:: YOUR GOAL ::
Update the material starting with the line that contains "The width and height of the screenshot is (952, 856)." and going on through the line that contains "Click the +7.150": reproduce those lines with "magenta" replaced by "cyan" and nothing else altered.

[Stored material from a collection]
--------------------------------------------------
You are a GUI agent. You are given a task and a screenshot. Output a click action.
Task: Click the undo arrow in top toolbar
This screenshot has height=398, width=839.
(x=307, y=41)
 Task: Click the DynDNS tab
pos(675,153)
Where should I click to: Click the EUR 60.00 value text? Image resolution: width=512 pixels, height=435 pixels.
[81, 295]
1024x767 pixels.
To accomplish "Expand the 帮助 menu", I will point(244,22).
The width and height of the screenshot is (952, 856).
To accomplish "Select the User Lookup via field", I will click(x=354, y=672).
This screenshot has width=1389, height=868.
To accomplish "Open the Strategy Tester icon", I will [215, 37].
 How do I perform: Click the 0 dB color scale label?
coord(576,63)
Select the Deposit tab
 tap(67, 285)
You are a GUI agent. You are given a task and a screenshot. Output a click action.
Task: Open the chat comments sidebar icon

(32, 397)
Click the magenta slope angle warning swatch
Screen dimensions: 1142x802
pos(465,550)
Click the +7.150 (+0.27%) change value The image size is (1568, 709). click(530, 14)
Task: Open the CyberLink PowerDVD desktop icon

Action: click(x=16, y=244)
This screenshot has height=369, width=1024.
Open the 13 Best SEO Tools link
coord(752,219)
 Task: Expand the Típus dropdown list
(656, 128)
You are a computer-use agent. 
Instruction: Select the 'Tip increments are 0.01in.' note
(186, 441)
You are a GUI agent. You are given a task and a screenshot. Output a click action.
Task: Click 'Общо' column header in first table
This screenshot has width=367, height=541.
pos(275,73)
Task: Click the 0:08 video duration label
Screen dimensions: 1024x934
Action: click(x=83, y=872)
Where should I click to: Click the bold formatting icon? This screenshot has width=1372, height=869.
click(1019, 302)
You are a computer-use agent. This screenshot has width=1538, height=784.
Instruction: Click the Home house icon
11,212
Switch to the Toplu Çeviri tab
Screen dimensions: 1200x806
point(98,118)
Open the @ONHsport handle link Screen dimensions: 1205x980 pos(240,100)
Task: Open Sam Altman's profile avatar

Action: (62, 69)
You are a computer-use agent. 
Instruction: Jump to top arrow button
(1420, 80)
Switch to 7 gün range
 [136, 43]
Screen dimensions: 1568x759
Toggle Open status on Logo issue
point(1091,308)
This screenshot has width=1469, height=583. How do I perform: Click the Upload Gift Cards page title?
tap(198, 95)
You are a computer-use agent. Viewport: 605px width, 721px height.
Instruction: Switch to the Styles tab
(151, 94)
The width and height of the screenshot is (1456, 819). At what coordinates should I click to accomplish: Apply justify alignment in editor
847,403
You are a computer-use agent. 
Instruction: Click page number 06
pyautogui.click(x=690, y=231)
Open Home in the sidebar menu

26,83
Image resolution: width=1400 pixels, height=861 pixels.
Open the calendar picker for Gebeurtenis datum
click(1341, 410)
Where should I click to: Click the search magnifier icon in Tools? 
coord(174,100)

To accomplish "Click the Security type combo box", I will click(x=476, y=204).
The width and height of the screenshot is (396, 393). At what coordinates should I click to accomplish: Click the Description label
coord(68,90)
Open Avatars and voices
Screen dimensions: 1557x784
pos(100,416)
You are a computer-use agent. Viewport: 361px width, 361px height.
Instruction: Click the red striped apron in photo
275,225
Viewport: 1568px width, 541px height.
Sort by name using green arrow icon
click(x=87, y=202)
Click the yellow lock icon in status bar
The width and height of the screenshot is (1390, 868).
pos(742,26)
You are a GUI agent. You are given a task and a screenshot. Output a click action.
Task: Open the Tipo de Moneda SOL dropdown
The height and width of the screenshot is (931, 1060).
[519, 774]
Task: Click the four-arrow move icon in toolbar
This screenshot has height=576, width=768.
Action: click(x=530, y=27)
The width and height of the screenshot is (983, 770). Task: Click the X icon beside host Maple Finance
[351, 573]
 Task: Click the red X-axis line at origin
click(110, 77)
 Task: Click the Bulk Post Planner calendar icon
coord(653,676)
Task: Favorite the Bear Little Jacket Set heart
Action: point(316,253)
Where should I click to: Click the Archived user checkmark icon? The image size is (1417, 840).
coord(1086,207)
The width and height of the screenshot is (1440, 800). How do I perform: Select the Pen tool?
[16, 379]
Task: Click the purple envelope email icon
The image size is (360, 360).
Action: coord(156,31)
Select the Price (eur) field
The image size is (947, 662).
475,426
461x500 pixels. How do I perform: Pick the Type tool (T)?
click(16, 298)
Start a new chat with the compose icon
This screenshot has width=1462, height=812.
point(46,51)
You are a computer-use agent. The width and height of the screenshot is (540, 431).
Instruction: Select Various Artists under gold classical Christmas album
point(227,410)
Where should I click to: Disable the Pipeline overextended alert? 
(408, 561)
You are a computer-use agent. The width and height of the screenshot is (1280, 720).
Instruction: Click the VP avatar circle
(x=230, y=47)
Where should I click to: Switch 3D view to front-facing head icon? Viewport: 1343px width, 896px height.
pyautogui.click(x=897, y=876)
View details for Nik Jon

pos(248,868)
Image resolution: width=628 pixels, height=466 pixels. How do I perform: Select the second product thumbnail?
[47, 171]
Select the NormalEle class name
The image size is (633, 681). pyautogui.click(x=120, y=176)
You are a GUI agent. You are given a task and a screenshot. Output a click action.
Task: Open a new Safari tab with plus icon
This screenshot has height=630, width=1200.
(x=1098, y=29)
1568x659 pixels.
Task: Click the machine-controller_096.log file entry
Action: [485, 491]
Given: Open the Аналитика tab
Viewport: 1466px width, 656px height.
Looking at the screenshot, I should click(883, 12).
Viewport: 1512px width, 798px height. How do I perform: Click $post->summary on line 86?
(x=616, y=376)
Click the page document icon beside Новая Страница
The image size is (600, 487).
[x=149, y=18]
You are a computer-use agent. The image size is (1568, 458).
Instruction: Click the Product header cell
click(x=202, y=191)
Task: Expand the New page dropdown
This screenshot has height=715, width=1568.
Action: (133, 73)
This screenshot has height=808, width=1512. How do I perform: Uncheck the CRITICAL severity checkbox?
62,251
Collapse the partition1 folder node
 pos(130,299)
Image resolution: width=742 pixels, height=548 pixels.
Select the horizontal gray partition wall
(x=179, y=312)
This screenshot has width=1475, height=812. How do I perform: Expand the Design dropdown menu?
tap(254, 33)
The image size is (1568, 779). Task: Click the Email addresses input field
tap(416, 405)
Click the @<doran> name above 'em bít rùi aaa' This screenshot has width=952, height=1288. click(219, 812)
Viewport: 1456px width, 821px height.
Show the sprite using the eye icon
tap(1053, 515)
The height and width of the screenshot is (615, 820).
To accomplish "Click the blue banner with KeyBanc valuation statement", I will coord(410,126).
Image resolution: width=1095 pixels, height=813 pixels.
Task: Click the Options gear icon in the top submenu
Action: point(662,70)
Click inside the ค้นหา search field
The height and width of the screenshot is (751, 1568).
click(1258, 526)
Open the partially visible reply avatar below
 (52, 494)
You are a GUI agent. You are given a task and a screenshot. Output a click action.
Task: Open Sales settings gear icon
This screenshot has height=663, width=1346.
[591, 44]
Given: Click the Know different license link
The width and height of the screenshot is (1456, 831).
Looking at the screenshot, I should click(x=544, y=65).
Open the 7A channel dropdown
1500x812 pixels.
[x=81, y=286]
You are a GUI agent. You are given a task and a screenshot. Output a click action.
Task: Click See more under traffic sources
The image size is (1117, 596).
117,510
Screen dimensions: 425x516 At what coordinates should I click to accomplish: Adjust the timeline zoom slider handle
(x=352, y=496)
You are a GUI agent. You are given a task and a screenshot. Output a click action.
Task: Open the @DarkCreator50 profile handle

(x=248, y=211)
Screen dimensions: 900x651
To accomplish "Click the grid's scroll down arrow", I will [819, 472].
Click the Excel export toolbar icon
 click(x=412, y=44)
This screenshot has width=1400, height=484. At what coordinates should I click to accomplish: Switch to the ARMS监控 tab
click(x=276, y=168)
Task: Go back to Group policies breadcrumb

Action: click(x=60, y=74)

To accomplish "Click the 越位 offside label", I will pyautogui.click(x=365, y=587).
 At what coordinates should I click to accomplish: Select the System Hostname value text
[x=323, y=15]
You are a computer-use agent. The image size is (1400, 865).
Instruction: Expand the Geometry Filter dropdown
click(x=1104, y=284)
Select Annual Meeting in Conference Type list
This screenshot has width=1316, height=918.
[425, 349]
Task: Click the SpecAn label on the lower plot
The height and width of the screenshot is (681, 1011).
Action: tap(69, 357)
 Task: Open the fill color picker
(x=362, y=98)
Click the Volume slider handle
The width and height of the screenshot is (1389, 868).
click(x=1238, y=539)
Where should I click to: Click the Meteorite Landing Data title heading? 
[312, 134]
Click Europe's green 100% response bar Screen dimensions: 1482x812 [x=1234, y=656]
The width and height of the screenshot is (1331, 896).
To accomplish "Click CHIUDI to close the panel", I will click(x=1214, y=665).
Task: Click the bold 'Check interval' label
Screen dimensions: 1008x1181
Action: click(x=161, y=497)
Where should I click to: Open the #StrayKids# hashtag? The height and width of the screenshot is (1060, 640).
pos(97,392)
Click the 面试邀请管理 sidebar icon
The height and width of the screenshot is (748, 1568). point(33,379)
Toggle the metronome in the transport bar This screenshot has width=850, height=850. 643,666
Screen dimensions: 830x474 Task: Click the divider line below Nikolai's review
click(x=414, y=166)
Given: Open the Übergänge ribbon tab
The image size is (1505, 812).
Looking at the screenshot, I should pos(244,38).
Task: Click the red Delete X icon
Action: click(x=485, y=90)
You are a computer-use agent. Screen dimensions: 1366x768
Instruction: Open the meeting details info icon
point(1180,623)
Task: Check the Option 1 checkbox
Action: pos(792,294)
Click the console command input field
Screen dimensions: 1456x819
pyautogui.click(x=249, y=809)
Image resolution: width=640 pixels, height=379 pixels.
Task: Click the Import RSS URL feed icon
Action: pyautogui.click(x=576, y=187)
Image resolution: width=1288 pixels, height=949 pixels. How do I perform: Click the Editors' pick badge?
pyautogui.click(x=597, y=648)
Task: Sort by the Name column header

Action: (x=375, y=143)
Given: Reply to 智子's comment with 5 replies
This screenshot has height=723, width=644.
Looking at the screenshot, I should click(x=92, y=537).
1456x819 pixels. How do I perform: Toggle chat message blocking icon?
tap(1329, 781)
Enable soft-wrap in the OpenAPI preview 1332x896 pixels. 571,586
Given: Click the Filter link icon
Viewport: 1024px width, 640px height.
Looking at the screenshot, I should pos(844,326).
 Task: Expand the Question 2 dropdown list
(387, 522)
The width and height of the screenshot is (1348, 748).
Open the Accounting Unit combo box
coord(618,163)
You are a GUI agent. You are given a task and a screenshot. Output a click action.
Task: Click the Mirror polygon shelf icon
--------------------------------------------------
:: OUTPUT OF THE TASK ::
The width and height of the screenshot is (952, 856).
To accomplish "Select the User Lookup via field", I will click(x=354, y=672).
This screenshot has width=1389, height=868.
To accomplish "Open the Strategy Tester icon", I will [215, 37].
 How do I perform: Click the 0 dB color scale label?
coord(576,63)
Select the Deposit tab
 tap(67, 285)
You are a GUI agent. You are given a task and a screenshot. Output a click action.
Task: Open the chat comments sidebar icon

(32, 397)
Click the cyan slope angle warning swatch
Screen dimensions: 1142x802
pos(465,550)
Click the +7.150 (+0.27%) change value The image size is (1568, 709). click(530, 14)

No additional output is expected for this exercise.